↓
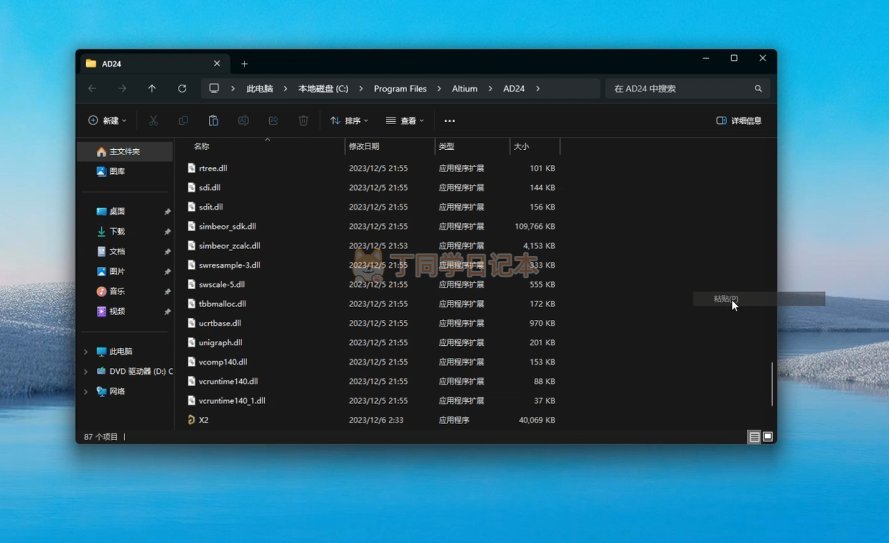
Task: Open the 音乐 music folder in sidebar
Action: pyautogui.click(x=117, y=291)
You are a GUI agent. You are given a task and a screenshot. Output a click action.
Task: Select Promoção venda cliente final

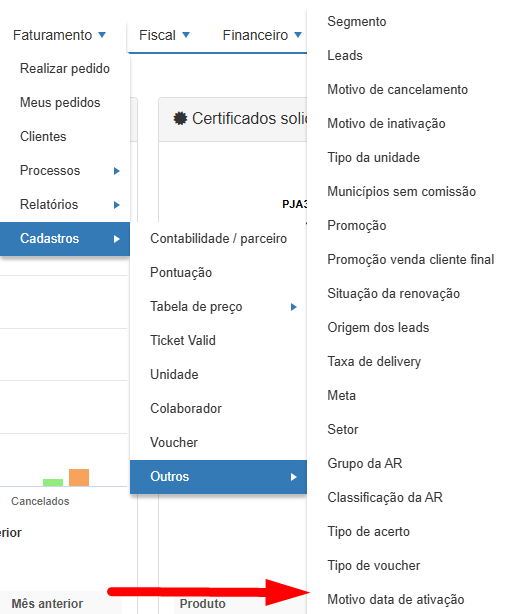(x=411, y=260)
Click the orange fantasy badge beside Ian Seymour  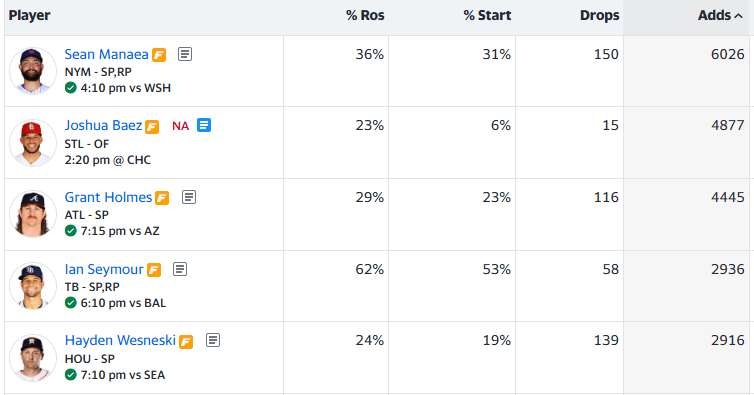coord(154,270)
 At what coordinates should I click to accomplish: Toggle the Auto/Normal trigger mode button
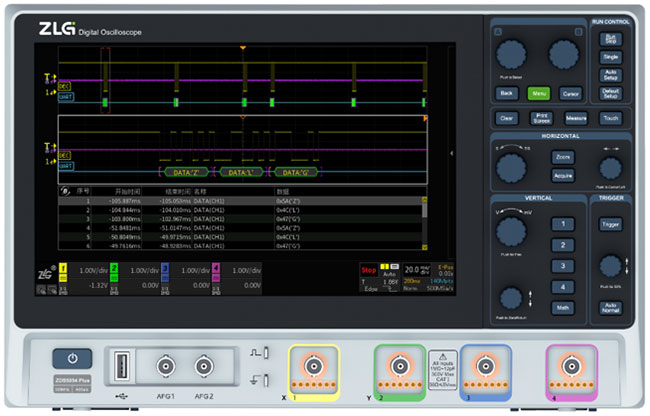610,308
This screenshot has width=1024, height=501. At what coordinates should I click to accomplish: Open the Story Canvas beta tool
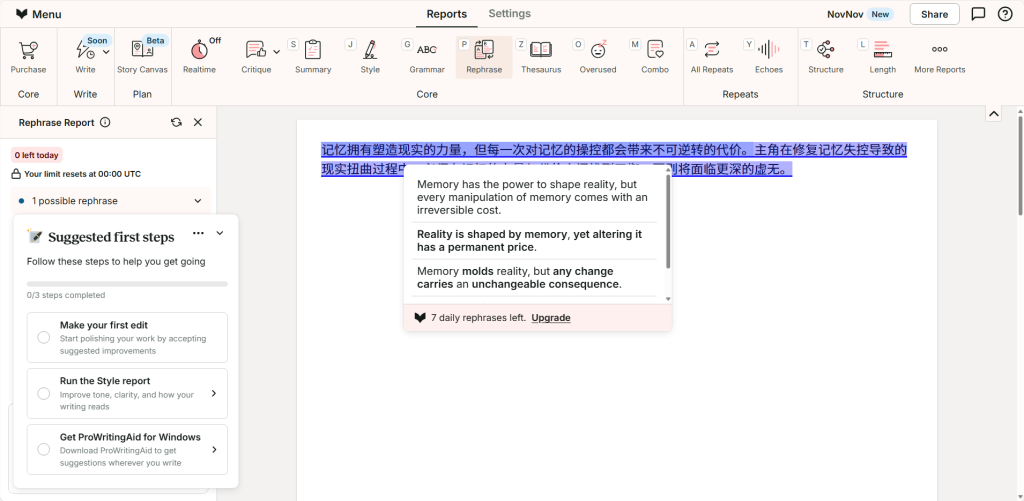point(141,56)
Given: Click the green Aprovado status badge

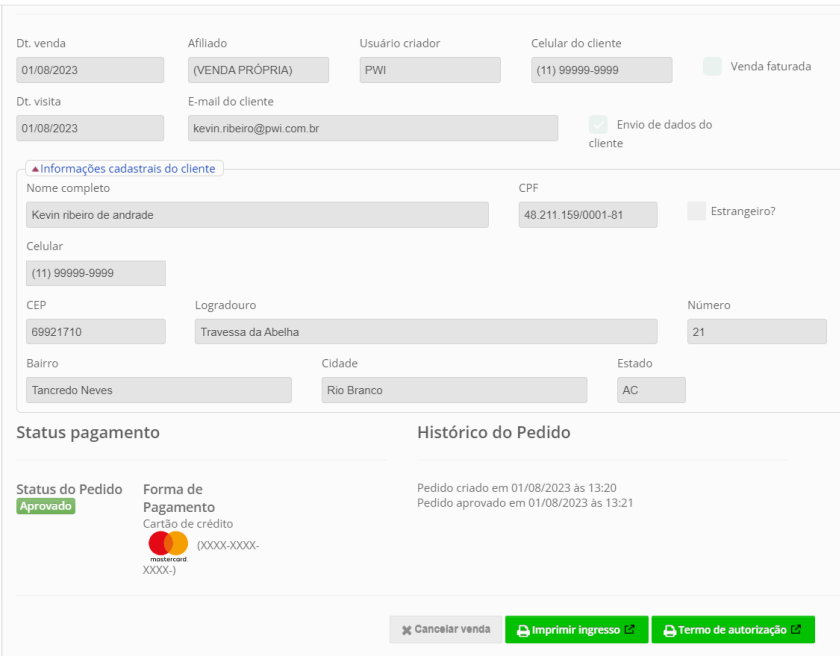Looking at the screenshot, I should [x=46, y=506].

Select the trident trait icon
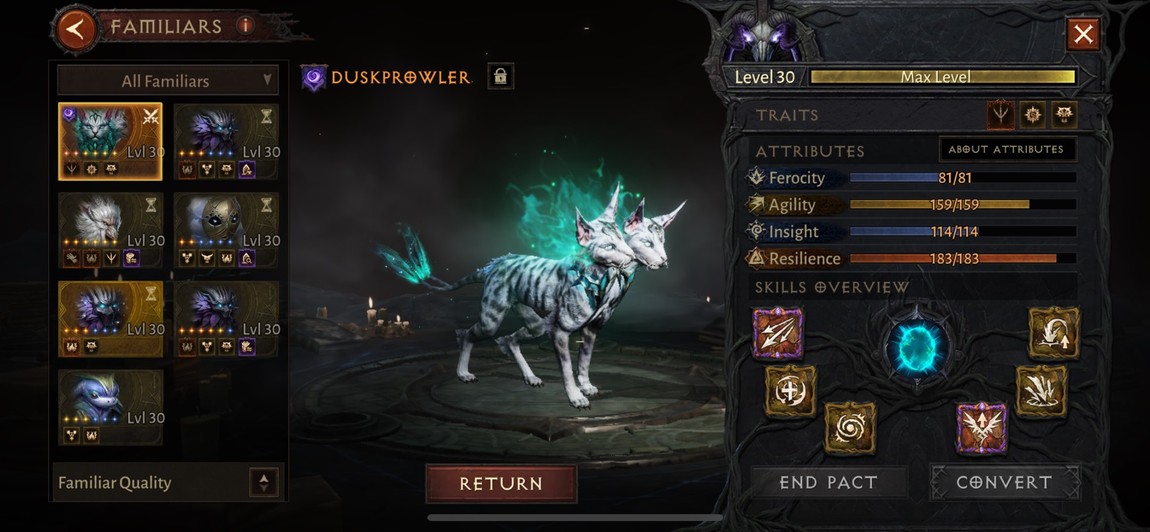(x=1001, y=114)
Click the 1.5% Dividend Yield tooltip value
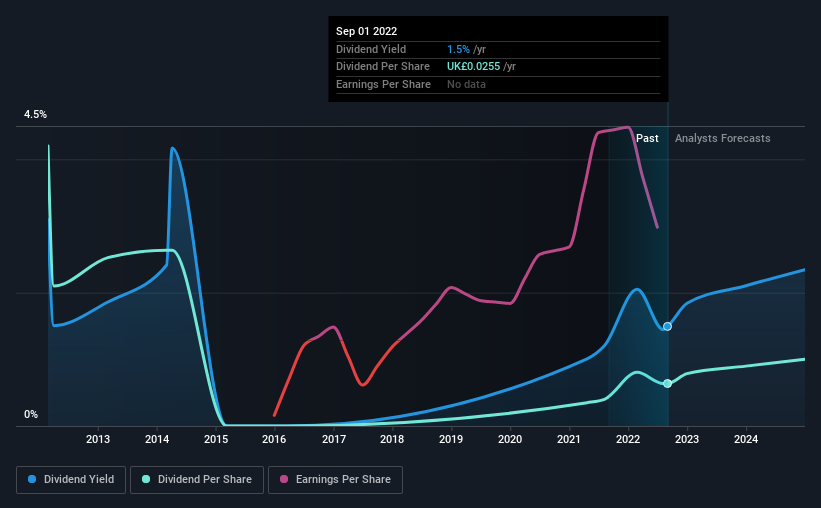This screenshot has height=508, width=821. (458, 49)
↑
↓
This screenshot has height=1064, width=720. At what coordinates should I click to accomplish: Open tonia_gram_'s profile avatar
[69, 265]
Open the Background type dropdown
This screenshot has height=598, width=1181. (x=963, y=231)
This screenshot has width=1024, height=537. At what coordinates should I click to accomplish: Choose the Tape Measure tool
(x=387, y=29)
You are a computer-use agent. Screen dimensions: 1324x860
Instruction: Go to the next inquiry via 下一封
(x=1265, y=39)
↑
§ **WHAT THE TASK ASKS**:
Lines with "agent": copy every one of them from the listing above.

§ **REPLY**:
You are a GUI agent. You are given a task and a screenshot. Output a click action.
You are a computer-use agent. Screen dimensions: 1324x860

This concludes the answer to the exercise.